Excitable mechanics embodied in a walking cilium

Rapid transduction of sensory stimulation to action is essential for an animal to survive. To this end, most animals use the sub-second excitable and multistable dynamics of a neuromuscular system. Here, studying an animal without neurons or muscles, we report analogous excitable and multistable dynamics embedded in the physics of a 'walking' cilium. We define a 'walking cilium' as a phenomena where the locomotive force is generated through contact with a substrate which is periodically reset by steps in the direction of motion. We begin by showing that cilia can walk without specialized gait control and identify the characteristic scales of spatio-temporal height fluctuations of the tissue. With the addition of surface interaction, we construct a low-order dynamical model of this single-cilium sub-unit. In addition to studying the dynamics of a single cilium in isolation, we subsequently examine collections of these walking cilia. En route to an emergent model for ciliary walking, we demonstrate the limits of substrate mediated synchronization between cilia. In the desynchronized limit, our model shows evidence of localized multi-stability mediated by the crosstalk between locomotive forcing and height.
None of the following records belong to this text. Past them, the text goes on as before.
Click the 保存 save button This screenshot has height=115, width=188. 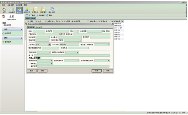pyautogui.click(x=97, y=71)
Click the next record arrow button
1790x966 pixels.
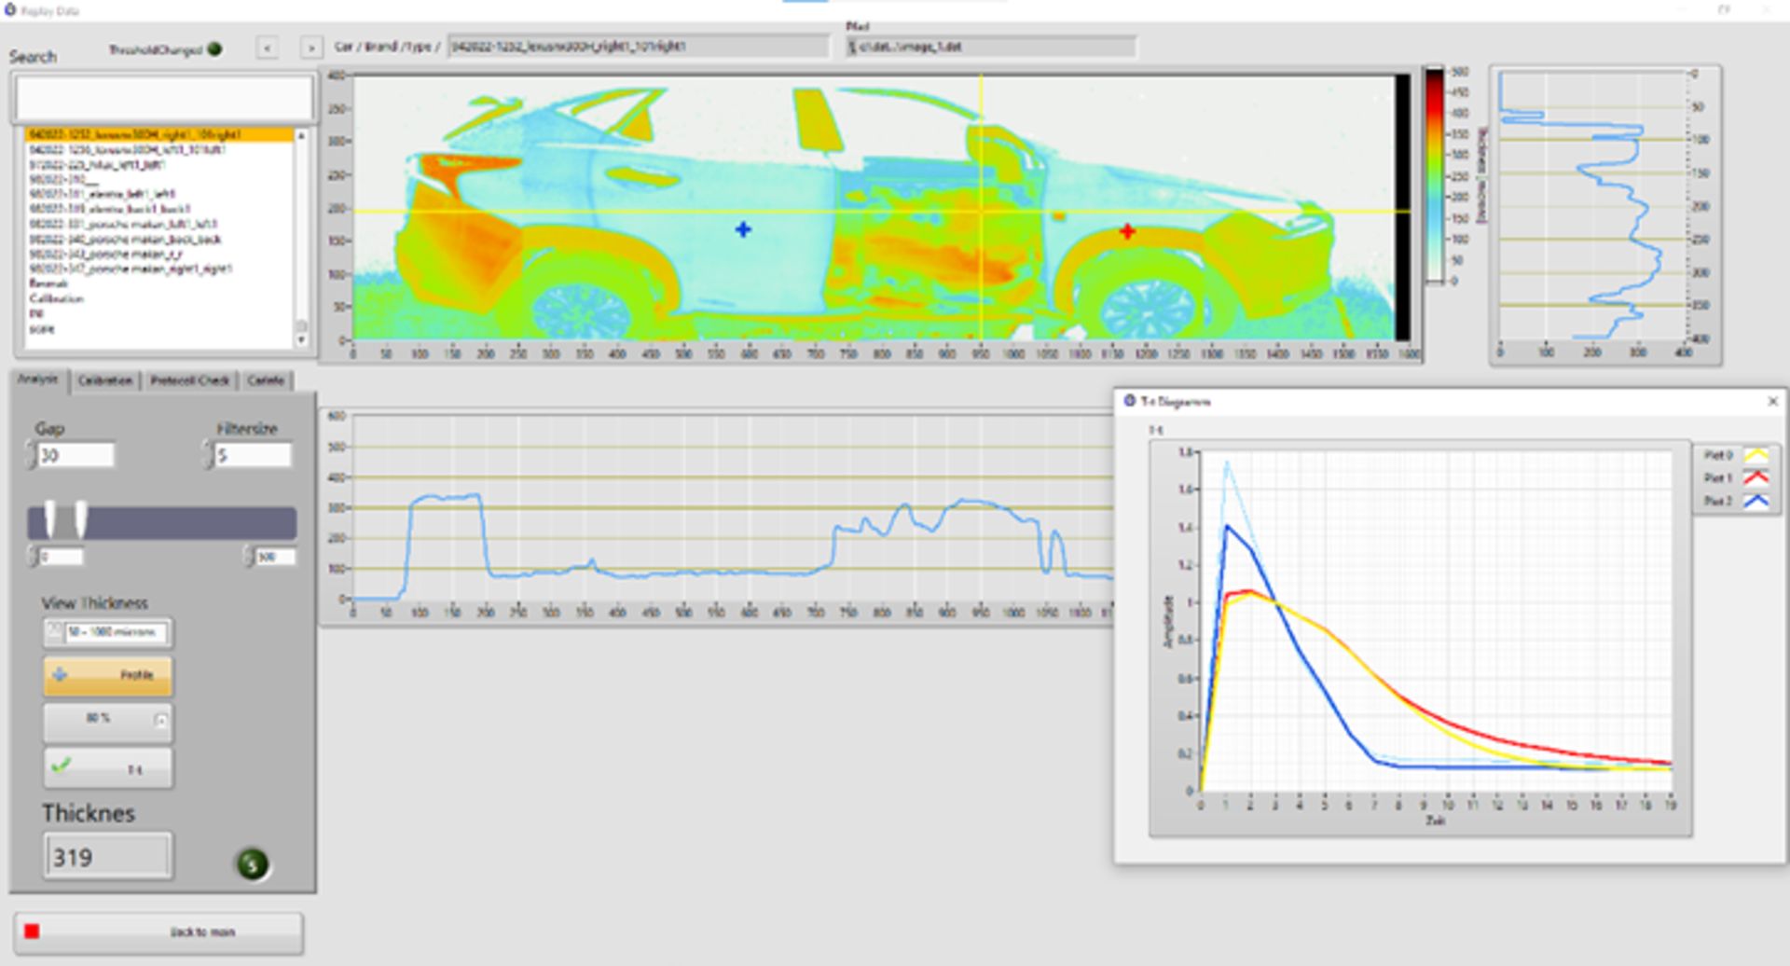pos(311,48)
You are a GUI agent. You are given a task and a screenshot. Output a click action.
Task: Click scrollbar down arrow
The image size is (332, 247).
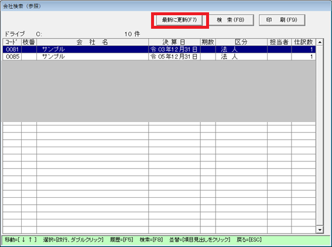320,229
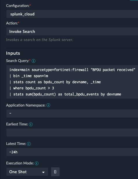Focus the empty Earliest Time field
The width and height of the screenshot is (138, 179).
(x=72, y=132)
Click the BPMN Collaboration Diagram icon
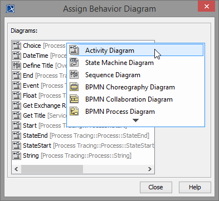 (74, 99)
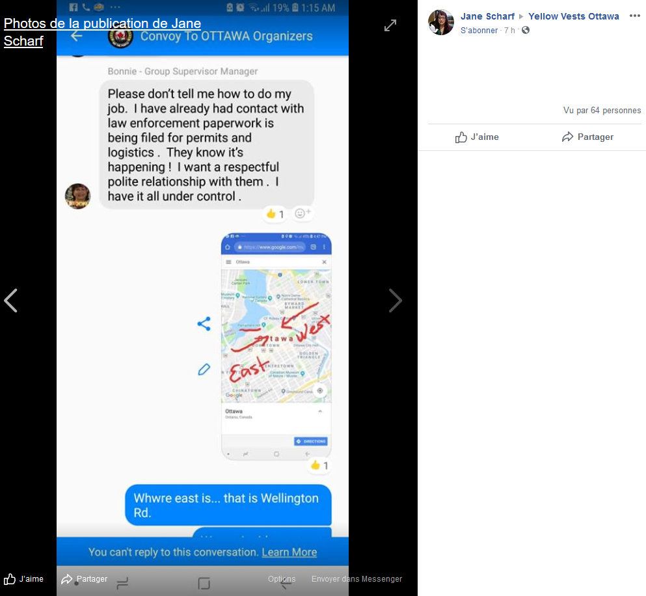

The out-of-equilibrium mechanics -- which govern this emergent excitable bistability -- directly control the locomotive forcing of a walking cilia. This direct coupling bypasses the role of the synaptic junctions between neurons and muscles. We show a minimal mechanism -- trigger waves -- by which these walking cells may work together to achieve organism-scale collaboration, such as coordination of hunting strikes across 105 cells without central control.